C’est bien le moins pour un tel volatile,
Et je vous garantis, que celui qui mordra
Dans ce rôti quand on le servira
Ne fera pas la fine bouche.

— Oui, répliquait José, la pesant à son tour,
Votre oie a bien son prix, c’est clair comme le jour,
Cela se sent quand on la touche ;
Mais mon goret, à moi vaut au moins tout autant.

— Sans doute, mon ami, mais votre affaire est louche
Tenez, à parler franchement,
On a volé tantôt dans l’étable du Maire
Un goret qui ressemble au vôtre exactement.
Si c’était celui-ci qu’on cherche maintenant »
Aussi vrai que tous deux le soleil nous éclaire
Votre procès serait tôt fait.

José crut, à ces mots, entrevoir le gibet.
Je ne vois qu’une chose à faire
Dit-il, donnez-moi l’oie et prenez le goret.

— Soit, fit l’autre en riant, merci, cher petit frère.

Voila donc José le benet
Marchant avec son oie, au bord de la rivière.
La nuit tombait.
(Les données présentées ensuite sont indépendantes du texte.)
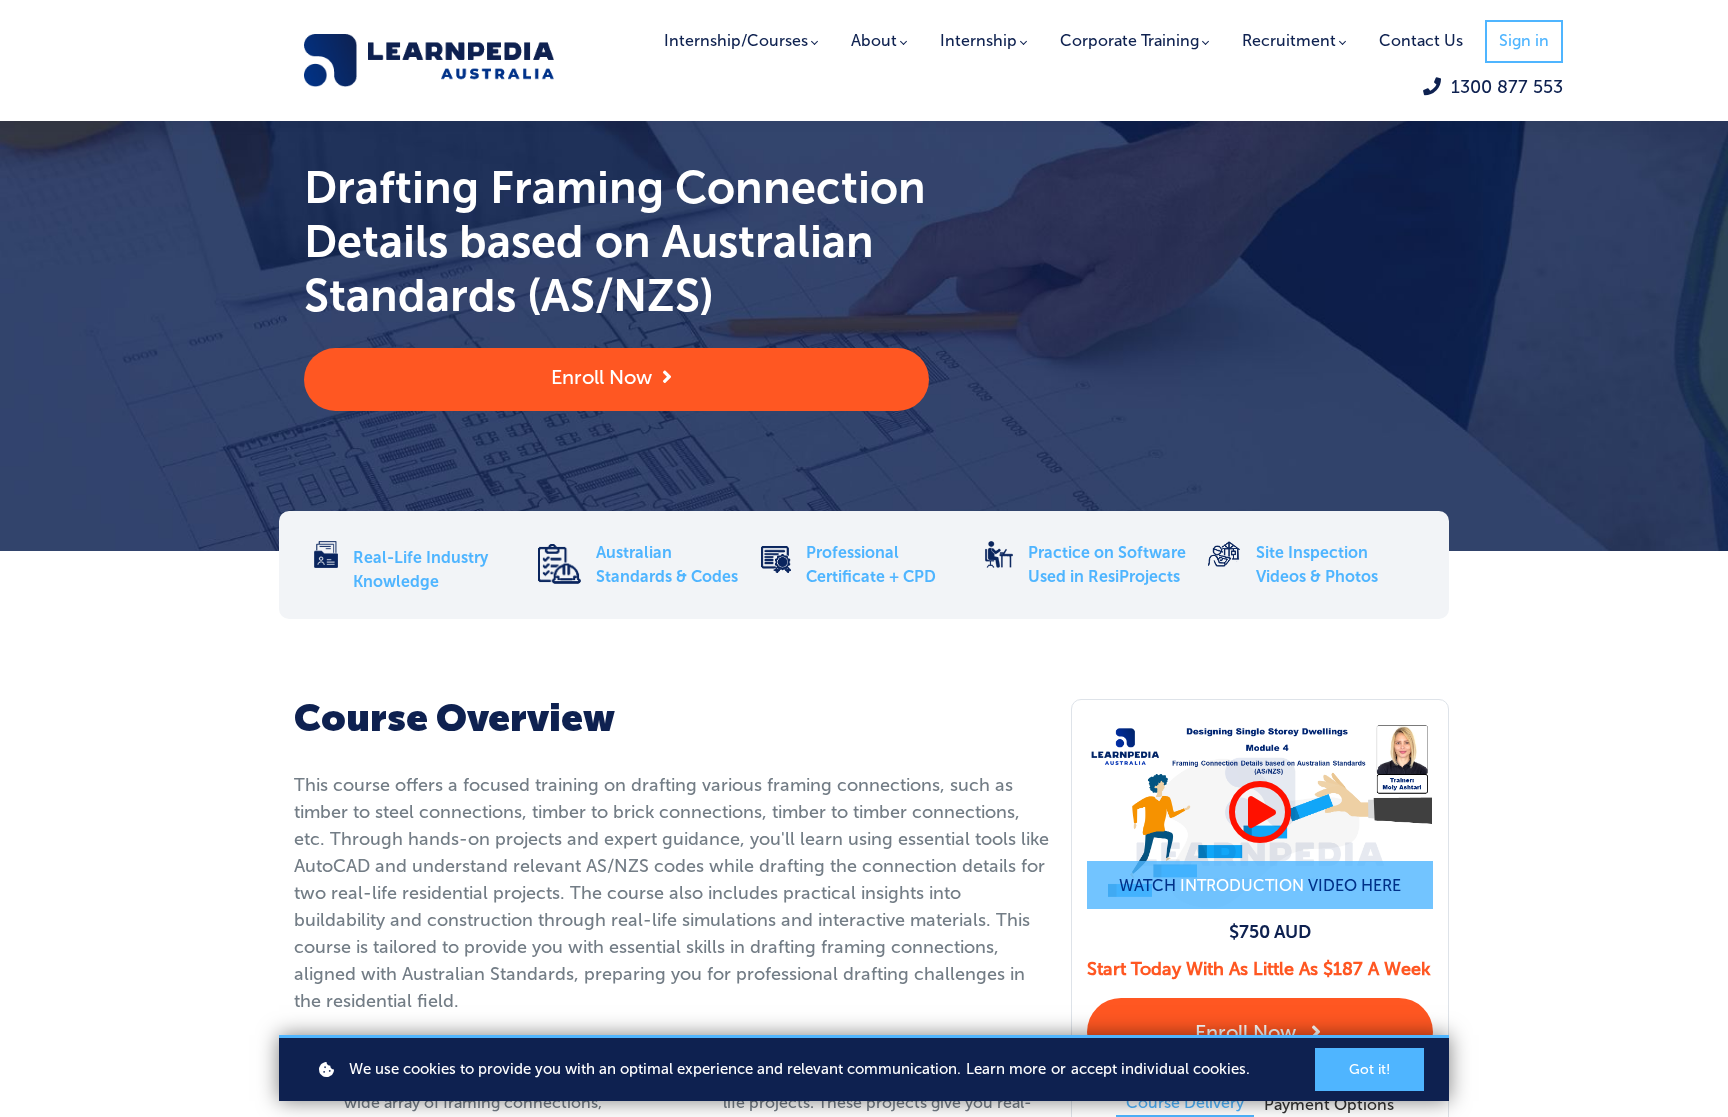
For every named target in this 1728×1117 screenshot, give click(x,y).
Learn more (1006, 1069)
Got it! (1369, 1069)
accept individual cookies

Au bout de l’horizon
On voyait, ainsi qu’un tison,
Se lever lentement la lune ;
Et les étoiles, une à une,
S’allumaient dans le ciel profond.
Sur le grand fleuve erraient des voiles,
Et les chants des gais matelots
Glissant sur la face des flots
Où se balançaient les étoiles
Faisaient résonner les échos.
José s’assit alors sur le bord de la grève,
Et comme il avait faim, il se prit à songer ;
Mais l’oie, en s’éloignant, coupa court à son rêve
Car l’oiseau libre et fier commençait à nager.